Only one span belongs in the answer: the line holding "Task: Open the Bookmarks menu" through the last line of the entries below, retyped exactly.

[Opening Dataset extract section]

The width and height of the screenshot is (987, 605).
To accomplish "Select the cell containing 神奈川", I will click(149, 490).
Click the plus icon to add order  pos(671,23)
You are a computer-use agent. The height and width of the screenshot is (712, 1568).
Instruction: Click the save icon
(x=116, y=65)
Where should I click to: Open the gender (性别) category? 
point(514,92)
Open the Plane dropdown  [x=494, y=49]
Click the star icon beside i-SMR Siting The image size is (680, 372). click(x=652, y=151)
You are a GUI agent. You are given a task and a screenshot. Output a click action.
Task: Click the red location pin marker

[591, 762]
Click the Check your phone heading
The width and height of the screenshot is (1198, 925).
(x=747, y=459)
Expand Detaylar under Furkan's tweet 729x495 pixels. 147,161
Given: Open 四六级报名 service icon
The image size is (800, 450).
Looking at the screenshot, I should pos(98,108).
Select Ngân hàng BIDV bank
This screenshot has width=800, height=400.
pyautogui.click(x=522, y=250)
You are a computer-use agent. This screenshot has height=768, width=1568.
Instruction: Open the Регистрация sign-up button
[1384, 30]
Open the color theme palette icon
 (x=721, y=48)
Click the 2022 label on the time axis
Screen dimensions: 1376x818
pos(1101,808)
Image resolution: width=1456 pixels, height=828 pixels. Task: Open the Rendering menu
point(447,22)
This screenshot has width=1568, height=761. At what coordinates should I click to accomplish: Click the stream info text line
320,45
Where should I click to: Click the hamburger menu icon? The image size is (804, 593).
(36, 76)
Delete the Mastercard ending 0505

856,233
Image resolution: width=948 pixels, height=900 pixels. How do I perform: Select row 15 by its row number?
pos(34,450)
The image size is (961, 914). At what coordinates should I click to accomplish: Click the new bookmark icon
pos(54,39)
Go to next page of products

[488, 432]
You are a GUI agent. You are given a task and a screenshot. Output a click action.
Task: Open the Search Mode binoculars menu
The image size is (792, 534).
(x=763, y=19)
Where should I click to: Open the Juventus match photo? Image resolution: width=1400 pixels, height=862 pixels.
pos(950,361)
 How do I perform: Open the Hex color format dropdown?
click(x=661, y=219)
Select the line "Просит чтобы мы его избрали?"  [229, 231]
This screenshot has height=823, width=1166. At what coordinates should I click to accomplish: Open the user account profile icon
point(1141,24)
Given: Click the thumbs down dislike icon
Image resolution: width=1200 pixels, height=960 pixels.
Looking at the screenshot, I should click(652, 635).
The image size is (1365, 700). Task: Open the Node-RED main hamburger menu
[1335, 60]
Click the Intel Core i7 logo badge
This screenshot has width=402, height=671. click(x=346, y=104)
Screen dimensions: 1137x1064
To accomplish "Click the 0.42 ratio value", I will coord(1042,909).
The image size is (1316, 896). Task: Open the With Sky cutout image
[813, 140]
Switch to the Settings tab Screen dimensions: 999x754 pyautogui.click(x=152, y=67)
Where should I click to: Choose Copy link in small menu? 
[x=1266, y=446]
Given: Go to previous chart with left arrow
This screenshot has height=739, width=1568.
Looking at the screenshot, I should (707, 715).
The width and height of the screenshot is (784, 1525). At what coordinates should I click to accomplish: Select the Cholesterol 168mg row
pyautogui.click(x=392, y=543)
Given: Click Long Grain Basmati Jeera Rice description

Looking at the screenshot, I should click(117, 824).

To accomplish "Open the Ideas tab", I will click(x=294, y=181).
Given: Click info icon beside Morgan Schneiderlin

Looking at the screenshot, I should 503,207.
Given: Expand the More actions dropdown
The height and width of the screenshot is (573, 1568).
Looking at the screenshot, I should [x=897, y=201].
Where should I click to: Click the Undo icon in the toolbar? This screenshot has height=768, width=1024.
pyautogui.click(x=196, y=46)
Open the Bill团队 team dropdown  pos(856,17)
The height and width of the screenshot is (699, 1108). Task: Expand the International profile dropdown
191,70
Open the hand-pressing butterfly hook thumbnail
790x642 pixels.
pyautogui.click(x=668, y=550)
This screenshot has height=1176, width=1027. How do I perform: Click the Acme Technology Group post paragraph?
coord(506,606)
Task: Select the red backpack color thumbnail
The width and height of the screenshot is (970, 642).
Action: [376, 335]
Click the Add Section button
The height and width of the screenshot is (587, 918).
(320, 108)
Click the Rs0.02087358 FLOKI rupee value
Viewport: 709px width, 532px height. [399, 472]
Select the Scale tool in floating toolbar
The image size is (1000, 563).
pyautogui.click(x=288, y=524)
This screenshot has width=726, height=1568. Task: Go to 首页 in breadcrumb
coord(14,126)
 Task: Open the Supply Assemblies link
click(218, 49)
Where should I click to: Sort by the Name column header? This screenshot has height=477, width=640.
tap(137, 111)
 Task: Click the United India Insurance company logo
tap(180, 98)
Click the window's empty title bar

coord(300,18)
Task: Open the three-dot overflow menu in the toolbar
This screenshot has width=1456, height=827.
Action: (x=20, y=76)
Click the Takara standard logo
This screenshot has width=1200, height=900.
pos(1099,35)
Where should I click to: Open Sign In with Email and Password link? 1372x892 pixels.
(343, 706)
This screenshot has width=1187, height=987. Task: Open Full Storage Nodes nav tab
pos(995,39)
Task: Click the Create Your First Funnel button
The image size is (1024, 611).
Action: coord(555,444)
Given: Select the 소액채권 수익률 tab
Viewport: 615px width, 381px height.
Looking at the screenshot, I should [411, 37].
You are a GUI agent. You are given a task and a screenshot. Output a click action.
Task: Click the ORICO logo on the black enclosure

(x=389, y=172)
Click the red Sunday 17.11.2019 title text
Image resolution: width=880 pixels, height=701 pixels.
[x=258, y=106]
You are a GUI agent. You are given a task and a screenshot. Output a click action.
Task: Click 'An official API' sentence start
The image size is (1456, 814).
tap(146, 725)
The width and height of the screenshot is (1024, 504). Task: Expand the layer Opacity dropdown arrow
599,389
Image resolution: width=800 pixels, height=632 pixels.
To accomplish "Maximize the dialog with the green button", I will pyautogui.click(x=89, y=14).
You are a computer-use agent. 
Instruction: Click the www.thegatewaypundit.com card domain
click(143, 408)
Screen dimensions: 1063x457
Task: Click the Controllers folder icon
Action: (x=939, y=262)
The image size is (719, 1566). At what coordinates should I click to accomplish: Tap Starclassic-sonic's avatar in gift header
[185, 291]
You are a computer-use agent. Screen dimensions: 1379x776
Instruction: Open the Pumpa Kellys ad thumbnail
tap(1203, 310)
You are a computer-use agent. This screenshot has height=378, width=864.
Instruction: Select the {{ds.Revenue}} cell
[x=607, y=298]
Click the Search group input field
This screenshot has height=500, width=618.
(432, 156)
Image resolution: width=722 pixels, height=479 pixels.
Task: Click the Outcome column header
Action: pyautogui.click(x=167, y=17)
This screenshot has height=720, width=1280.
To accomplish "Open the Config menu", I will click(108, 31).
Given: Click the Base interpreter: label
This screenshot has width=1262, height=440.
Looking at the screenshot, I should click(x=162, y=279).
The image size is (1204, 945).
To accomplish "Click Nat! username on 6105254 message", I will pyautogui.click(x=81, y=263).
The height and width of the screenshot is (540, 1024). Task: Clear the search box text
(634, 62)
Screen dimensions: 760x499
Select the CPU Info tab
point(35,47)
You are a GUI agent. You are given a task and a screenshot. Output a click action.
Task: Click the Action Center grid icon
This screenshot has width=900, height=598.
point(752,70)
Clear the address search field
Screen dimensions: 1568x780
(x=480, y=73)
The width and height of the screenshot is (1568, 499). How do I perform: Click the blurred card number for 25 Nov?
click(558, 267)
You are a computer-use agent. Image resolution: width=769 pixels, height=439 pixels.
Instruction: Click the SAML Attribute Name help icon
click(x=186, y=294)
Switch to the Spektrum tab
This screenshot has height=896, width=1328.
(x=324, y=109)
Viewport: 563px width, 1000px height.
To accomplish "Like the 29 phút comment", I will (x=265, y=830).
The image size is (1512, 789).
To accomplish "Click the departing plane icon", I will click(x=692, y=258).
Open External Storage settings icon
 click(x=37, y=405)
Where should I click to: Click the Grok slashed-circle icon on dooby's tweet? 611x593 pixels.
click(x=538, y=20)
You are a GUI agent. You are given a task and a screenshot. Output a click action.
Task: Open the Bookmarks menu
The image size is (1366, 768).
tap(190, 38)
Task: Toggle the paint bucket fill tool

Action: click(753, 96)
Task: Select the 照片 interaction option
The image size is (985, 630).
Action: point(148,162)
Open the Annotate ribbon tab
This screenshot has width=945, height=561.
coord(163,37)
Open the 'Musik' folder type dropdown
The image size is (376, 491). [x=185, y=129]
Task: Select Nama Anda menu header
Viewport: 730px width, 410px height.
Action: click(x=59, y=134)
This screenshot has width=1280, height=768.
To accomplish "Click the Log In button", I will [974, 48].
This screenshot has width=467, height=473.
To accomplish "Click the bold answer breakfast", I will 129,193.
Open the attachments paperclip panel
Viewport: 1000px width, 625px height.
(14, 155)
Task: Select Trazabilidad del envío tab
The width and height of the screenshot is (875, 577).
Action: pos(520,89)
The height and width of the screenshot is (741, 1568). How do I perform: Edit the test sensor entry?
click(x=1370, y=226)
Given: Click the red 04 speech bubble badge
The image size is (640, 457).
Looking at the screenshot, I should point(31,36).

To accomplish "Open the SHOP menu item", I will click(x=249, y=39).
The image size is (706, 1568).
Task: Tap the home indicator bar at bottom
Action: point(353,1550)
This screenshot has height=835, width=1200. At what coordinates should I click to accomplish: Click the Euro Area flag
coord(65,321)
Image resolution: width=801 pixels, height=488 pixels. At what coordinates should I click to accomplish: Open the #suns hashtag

[Closing Dataset extract section]

● Your response:
Task: Open the Bookmarks menu
The image size is (1366, 768).
tap(190, 38)
Task: Toggle the paint bucket fill tool

Action: click(753, 96)
Task: Select the 照片 interaction option
The image size is (985, 630).
Action: point(148,162)
Open the Annotate ribbon tab
This screenshot has width=945, height=561.
coord(163,37)
Open the 'Musik' folder type dropdown
The image size is (376, 491). [x=185, y=129]
Task: Select Nama Anda menu header
Viewport: 730px width, 410px height.
Action: click(x=59, y=134)
This screenshot has width=1280, height=768.
To accomplish "Click the Log In button", I will [974, 48].
This screenshot has width=467, height=473.
To accomplish "Click the bold answer breakfast", I will 129,193.
Open the attachments paperclip panel
Viewport: 1000px width, 625px height.
(14, 155)
Task: Select Trazabilidad del envío tab
The width and height of the screenshot is (875, 577).
Action: pos(520,89)
The height and width of the screenshot is (741, 1568). How do I perform: Edit the test sensor entry?
click(x=1370, y=226)
Given: Click the red 04 speech bubble badge
The image size is (640, 457).
Looking at the screenshot, I should point(31,36).

To accomplish "Open the SHOP menu item", I will click(x=249, y=39).
The image size is (706, 1568).
Task: Tap the home indicator bar at bottom
Action: point(353,1550)
This screenshot has height=835, width=1200. At what coordinates should I click to accomplish: Click the Euro Area flag
coord(65,321)
Image resolution: width=801 pixels, height=488 pixels. At what coordinates should I click to accomplish: Open the #suns hashtag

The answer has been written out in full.